Фрагмент текста |
#####

Исследование SUPREME было более длительным и масштабным. В нем участвовали 363 больных с хронической болью в нижней части спины, которые получали флупиртин 400 мг, трамадол 200 мг или плацебо на протяжении 4 нед. К концу периода наблюдения оба анальгетика показали одинаковую эффективность – боль уменьшилась не менее чем наполовину у 59,6 и 58,8% больных соответственно (в группе плацебо – у 46,4%). При этом число вышедших из исследования из-за нежелательных реакций в группе флупиртина не отличалось от такового при приеме плацебо: 3,4 и 3,3% соответственно, в группе трамадола оно было гораздо выше – 12,0% [55].
К настоящему времени в России также проведено достаточное количество исследований, подтверждающих эффективность применения флупиртина при болевых синдромах. Полученные результаты свидетельствуют о выраженном обезболивающем эффекте препарата и его хорошей переносимости. При лечении пациентов имело место нарастание обезболивающего эффекта в процессе лечения [56–61].
Таким образом, существующие на сегодняшний день сведения позволяют рассматривать Нолодатак (флупиртин) в качестве эффективного лекарственного средства для лечения пациентов со скелетно-мышечными болевыми синдромами. Нолодатак (капсулы 100 мг, АО «Акрихин», Россия) биоэквивалентен оригинальному флупиртину, в производстве Нолодатака использована субстанция компании «Ролабо Аутсорсинг С.Л.» (Испания).
В качестве дополнительной терапии рекомендовано использование трансдермальных систем с 5% лидокаином или капсаицином, обладающих преимуществом в связи с их локальным действием и минимальным риском системных эффектов [62].
Немедикаментозные методы лечения
Следует отметить, что достижение адекватного обезболивания при хронической СМБ в спине лишь создает условия для решения главной задачи — восстановления подвижности, что достигается применением рациональной психотерапии и комплекса немедикаментозных методов.Наибольшие трудности представляет предотвращение хронизации болевого синдрома, при этом важная роль принадлежит разъяснительной терапии, коррекции эмоциональных нарушений, формированию уверенности в доброкачественном характере заболевания и выздоровлении. Необходимыми условиями являются вовлечение пациента в лечебный процесс, увеличение объема физической активности с применением адекватно подобранных программ тренировок.
Пациентам с хронической болью в первую очередь необходимо объяснять взаимосвязь между имеющимися повреждениями, нарушением функции и болью, чтобы способствовать лучшей адаптации и повышению эффективности лечения. Высоким уровнем доказательности обладает метод когнитивно-поведенческой терапии. Он оказывается более эффективным, если предварительно удается понизить у пациента уровень тревоги. Стратегии преодоления боли, таким образом, направлены на изменение восприятия пациентом интенсивности боли и улучшение способности справляться с ней, сохранение активности.
В качестве немедикаментозного лечения также следует использовать физические упражнения, мануальную терапию или акупунктуру [63]. Наиболее эффективными являются методики кинезитерапии, включающие адаптированные физические упражнения, обучение правильному дыханию, рекомендации, касающиеся режима и образа жизни [29, 64].
В трудных клинических случаях специалисты могут использовать такие методы лечения, как продленная регионарная анестезия, селективные блокады нервных корешков, стимуляция спинного мозга (нейромодуляция) или другие хирургические методы денервации, имеющие свои преимущества и недостатки [65].

#####

Данные, извлечённые из коллекции:
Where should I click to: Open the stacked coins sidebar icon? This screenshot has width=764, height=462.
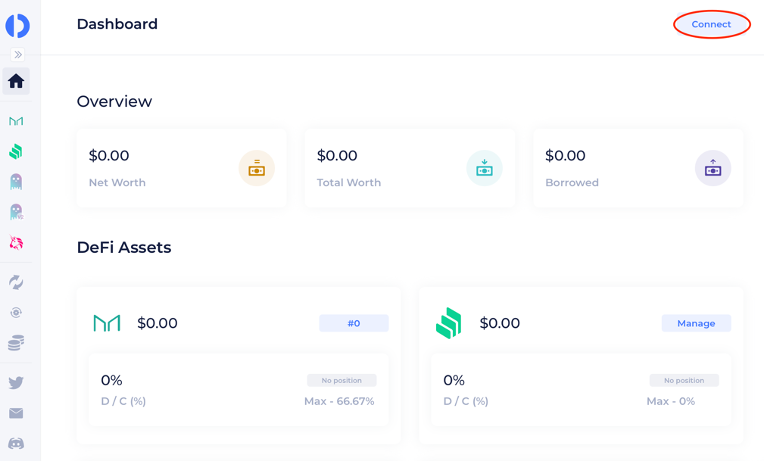16,343
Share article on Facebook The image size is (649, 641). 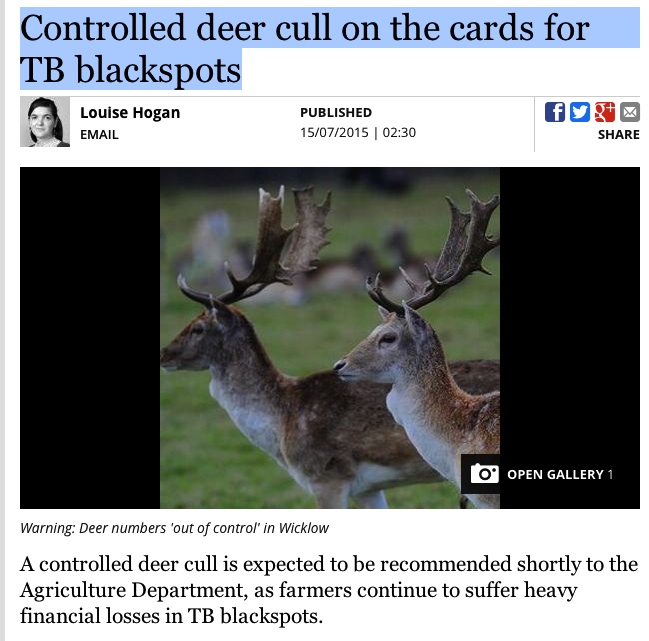click(x=555, y=112)
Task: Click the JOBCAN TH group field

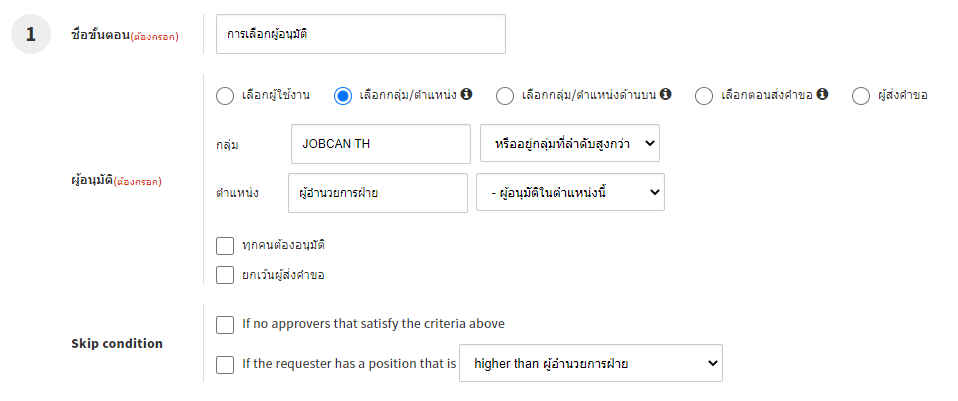Action: pyautogui.click(x=380, y=144)
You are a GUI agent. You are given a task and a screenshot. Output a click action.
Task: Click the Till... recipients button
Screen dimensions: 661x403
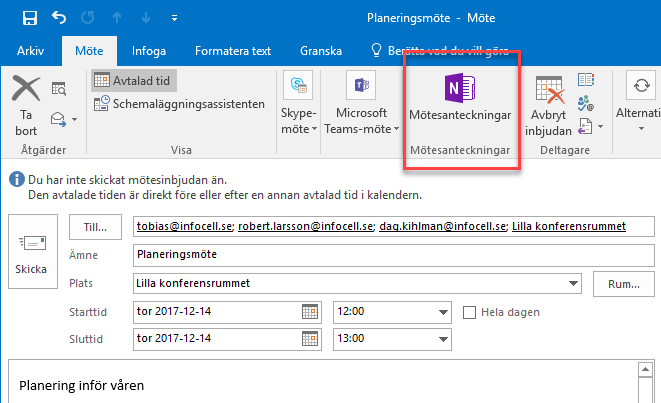[x=95, y=227]
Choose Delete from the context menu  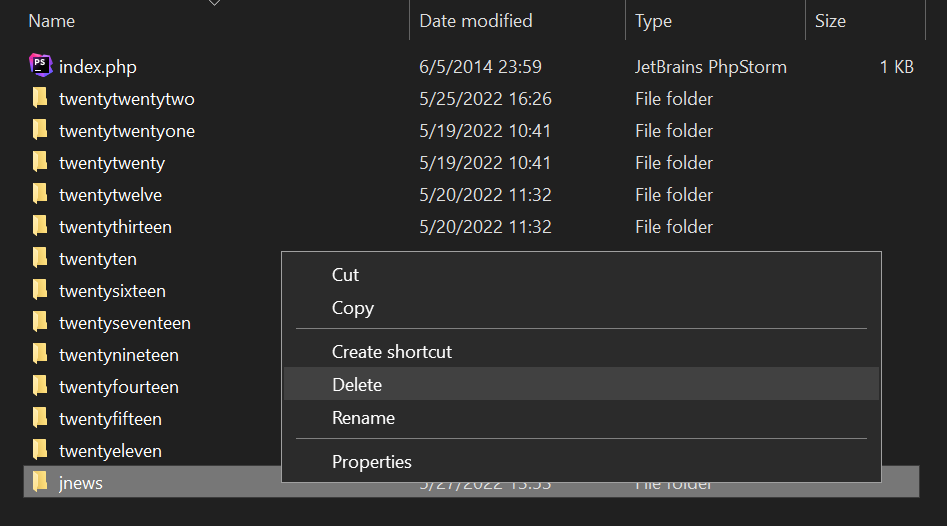[x=357, y=385]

#####

Задачи для решения |
[A] Пожалуйста, измените во фрагменте текста всё от «Исследование SUPREME было» и до «выше – 12,0% [55].» включительно: вместо «анальгетика» поставьте «препарата», а остальное приведите без изменений.
[B] Сколько больных участвовало в исследовании SUPREME, согласно фрагменту текста?
[C] Переведите на английский язык предложение из фрагмента текста: «Высоким уровнем доказательности обладает метод когнитивно-поведенческой терапии.»

Ответы к упражнению |
[A]
Исследование SUPREME было более длительным и масштабным. В нем участвовали 363 больных с хронической болью в нижней части спины, которые получали флупиртин 400 мг, трамадол 200 мг или плацебо на протяжении 4 нед. К концу периода наблюдения оба препарата показали одинаковую эффективность – боль уменьшилась не менее чем наполовину у 59,6 и 58,8% больных соответственно (в группе плацебо – у 46,4%). При этом число вышедших из исследования из-за нежелательных реакций в группе флупиртина не отличалось от такового при приеме плацебо: 3,4 и 3,3% соответственно, в группе трамадола оно было гораздо выше – 12,0% [55].

[B] 363 больных с хронической болью в нижней части спины.

[C] The method of cognitive behavioral therapy has a high level of evidence.